Wednesday, January 25, 2012

Tact

     Amber stumbled through the front door of her new suburban house with a cardboard box so big she couldn’t see around it. She kicked the door closed behind her and dropped the box in the middle of the living room. It blended well among dozens of similar boxes.
     “There!” she said, wiping her hands on her worn out jeans. “That’s the last one. Now we can start unpacking.”
     “Let’s take another look around, honey,” said Darren, who was already wandering through the empty space. “We have all weekend to unpack. Why don’t we explore our new home first?”
     Amber smiled and gave him a kiss on the cheek as she took his hand. They walked together through the dining room, the kitchen and the laundry room before heading up the stairs.
     “I can’t believe the size of this house,” said Amber, entering the master bedroom. “It must be twice as big as our old place on the south side.”
     Darren nodded. “Two thousand square feet more. Perfect for starting a family.” The comment earned him another kiss.
     Amber walked into the hallway to check the other bedrooms. “I can’t wait to go shopping. We don’t have nearly enough furniture to fill this space.”
     “I’m glad you brought that up, dear.” Darren pushed ahead of her to enter the next doorway first. “Because I think we should discuss what we want to do with this bedroom.”
     “I thought we already agreed it would be an office space.” She walked around him to look in the closet.
     “Well yes, that was suggested,” Darren said. “But we should consider all our options before we decide for sure.”
     Amber gave him a sideways glance. “What do you mean? I need a home office to work.”
      “Of course you do, dear. I’m just saying, maybe there’s something more important we can do here. For example, we could turn it into a yoga room or a game room. Or maybe it could be used to showcase—I don’t know—a collection… of sorts.”
     Audrey shook her head. “We don’t do yoga and we don’t play many games. And we don’t collect anything.”
     “Well,” Darren said. “Suppose one of us started collecting something.”
     “Like what? Stamps or coins? You don’t need a whole room for that.”
     “No,” he agreed, “but maybe for something bigger, like—well, just off the top of my head—swords.”
     Amber put her hands on her hips and stared him down. “Why on earth would we collect swords?”

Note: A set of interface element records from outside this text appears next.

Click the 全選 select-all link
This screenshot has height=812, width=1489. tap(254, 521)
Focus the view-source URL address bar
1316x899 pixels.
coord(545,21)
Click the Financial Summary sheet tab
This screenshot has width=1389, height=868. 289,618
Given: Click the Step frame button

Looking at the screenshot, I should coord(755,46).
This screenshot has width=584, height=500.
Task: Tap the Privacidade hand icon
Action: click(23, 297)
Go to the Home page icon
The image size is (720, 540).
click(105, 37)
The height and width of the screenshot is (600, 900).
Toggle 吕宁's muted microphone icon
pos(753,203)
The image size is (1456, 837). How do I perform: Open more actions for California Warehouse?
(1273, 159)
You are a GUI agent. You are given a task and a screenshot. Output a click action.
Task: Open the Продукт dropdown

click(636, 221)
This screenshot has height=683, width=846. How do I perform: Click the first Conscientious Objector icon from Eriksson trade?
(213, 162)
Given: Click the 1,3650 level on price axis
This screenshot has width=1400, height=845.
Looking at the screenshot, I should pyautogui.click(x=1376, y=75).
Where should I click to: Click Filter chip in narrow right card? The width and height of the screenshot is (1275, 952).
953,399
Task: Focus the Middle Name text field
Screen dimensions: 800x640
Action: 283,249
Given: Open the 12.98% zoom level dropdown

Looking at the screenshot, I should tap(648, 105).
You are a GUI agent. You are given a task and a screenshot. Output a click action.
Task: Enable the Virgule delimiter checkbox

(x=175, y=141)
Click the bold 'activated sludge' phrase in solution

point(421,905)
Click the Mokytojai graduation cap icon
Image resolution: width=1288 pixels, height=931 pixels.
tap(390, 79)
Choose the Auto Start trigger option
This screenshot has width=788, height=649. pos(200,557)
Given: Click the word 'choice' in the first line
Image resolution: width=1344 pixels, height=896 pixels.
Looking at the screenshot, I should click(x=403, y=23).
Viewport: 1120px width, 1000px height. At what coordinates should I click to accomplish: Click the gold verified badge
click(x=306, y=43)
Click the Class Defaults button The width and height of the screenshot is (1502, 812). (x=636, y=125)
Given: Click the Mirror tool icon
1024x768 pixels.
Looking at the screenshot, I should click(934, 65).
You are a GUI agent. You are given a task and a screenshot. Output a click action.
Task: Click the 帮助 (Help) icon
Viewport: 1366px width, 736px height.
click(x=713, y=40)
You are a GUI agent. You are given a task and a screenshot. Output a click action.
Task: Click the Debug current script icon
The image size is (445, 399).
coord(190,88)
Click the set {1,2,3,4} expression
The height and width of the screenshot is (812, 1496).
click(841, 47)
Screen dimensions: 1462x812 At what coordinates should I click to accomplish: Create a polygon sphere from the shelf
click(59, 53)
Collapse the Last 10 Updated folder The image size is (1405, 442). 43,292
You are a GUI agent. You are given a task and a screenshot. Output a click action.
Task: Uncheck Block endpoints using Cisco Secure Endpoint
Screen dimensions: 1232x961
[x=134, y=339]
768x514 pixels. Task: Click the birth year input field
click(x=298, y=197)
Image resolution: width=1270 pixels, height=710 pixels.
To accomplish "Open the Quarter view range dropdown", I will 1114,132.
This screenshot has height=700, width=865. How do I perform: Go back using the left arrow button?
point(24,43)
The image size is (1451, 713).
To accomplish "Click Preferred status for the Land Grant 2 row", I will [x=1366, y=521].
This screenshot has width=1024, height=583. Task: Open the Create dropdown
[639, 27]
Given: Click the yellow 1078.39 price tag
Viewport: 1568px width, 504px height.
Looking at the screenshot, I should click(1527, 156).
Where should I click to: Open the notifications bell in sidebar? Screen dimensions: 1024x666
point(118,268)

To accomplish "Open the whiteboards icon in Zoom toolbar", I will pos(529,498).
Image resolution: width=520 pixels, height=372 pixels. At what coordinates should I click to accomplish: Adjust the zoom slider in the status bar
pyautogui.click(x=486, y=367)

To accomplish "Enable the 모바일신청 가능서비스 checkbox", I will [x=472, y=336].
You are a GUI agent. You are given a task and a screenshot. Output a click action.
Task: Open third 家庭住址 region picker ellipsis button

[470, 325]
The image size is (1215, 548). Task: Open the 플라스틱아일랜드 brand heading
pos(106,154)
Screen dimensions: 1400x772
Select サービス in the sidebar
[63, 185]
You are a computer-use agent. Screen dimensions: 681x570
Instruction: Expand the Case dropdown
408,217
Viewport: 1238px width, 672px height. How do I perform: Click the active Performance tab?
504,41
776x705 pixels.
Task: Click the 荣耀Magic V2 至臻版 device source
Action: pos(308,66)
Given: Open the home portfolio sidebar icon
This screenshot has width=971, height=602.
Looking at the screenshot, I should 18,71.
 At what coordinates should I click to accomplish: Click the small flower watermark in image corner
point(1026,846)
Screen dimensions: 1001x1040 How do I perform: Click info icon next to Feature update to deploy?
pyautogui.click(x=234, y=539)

     Darren shrugged. “Who knows? We probably never would. Except maybe one of us might be surfing the web one evening, very late at night, and come across an article on sword collecting. And maybe that person—it could be either one of us—might just start browsing Ebay for fun to see what kind of deal he—or she—could get on a collectible 19th century Japanese katana blade. And maybe, just maybe, that person might come across a bulk lot of seemingly priceless swords that were ending in an auction in only thirty seconds and that person realized he or she wouldn’t have time to check with his or her spouse before bidding because it would mean missing the opportunity of a lifetime—“
     “Just how many swords would be in this bulk lot?” She crossed her arms and started tapping her foot.
     “Oh, I have no idea… since it’s all hypothetical. Let’s say… one hundred.”
     “One hundred!” she repeated.
     “Or two hundred,” he said.
     “Two hundred!” she repeated.
     “Yes, three hundred.”
     Amber stopped repeating him. She also stopped tapping her foot. Instead, she just stood there and gave him a glare that burned a hole through his head. “If you’re about to tell me that you just bought three hundred swords with our savings—“
     “What? No, no,” Darren said, shaking his head. “I didn’t do that.”
     “You didn’t?”
     “Of course not! I would never buy three hundred swords with our savings. They would be sharp and dangerous, and not suitable for a house that will soon have an innocent little baby in it.”
     At those words, Amber’s heart softened and she moved close to hug him, nuzzling her head in his shoulder.
     “You had me scared,” she said.
     “Honey, you should know me better than that. I would never buy three hundred swords.” He patted her back. “I mean, imagine how horrible that would be. Buying swords would be way worse than, say, buying parrots.”
     She laughed at the thought. “Yeah, I guess so. Three hundred parrots would be much better.”
     “I’m glad you agree,” he said, giving her a loving squeeze.
     Before she could respond, the sound of a large truck engine came through the window and grew louder until it was apparent the vehicle parked right outside. When the engine cut off, an overwhelming squawking noise took its place. Amber looked up at Darren, then darted to the window.
     Yep, Darren thought to himself, I think I handled that quite well.